Cry Cry Cry opent met het beste nummer, “Lazarus Online,” een kronkelig, opbouwend nummer van Krug dat enkele van zijn sterkste songteksten tot nu toe bevat. Centraal staat een refrein dat gaat: “Oké, laten we vechten, laten we ons verzetten tegen de nacht,” het nummer gaat over het weigeren om neer te liggen en te sterven ondanks een gevoel dat alles verloren is. “Als we allemaal gaan sterven, als we allemaal gaan vallen als herfstbladeren in het ultieme seizoen, zou je liever hem missen terwijl je nog leeft,” zingt Krug over een nummer dat meer stukken toevoegt, alsof het een muzikale vertegenwoordiging is van de albumhoes. Krug’s nummers zijn over het algemeen de sterkste van deze set naast “Lazarus Online”; “Am I An Alien Here” is vrijwel de thesis voor het album zelf, en Wolf Parade's plaats in de muziek in 2017, een heel andere wereld dan 2005, of zelfs 2010. En hij wordt zelfs Sunset Rubdown-vreemd op het afsluitende nummer van het album “King Of Piss And Paper.”
De nummers van Boeckner zijn de lijm die het album bij elkaar houdt. “You’re Dreaming” sluit aan bij Krug’s werk hier, in de boodschap over het openen van je ogen en de werkelijkheid zien voor wat het is, terwijl “Weaponized” spreekt over hoe je acties en gedachten uit de hand kunnen lopen en in wapens kunnen veranderen. “Artificial Life” is zijn hoogtepunt, een nummer over hoe de wezenlijke comfort van het moderne leven iedereen met een leven achterlaat dat minder vervullend aanvoelt. Zoals ik al zei, een vreemde Springsteen is die jongen.
De spanning die Wolf Parade in het begin leek aan te drijven—er waren geruchten van onvrede tussen alle leden, maar Boeckner en Krug vooral—en die uiteindelijk leidde tot het stilleggen van de band tijdens Obama’s eerste termijn is grotendeels verdwenen van Cry Cry Cry. Dit voelt democratischer aan dan welk Wolf Parade-album dan ook daarvoor. Wolf Parade vertegenwoordigt een kans voor deze jongens om samen te komen en te blijven proberen de beste muziek van hun carrière te maken.

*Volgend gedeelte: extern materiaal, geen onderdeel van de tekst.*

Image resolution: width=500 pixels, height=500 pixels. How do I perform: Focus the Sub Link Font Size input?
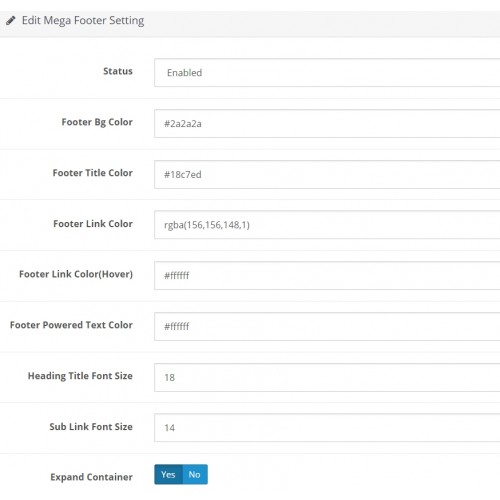pyautogui.click(x=327, y=428)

Je kunt het album hier via NPR streamen.
Headerfoto door Shane McCauley.
Andrew Winistorfer is Senior Director of Music and Editorial at Vinyl Me, Please, and a writer and editor of their books, 100 Albums You Need in Your Collection and The Best Record Stores in the United States. He’s written Listening Notes for more than 30 VMP releases, co-produced multiple VMP Anthologies, and executive produced the VMP Anthologies The Story of Vanguard, The Story of Willie Nelson, Miles Davis: The Electric Years and The Story of Waylon Jennings. He lives in Saint Paul, Minnesota.
Exclusive 15% Off for Teachers, Students, Military members, Healthcare professionals & First Responders - Get Verified!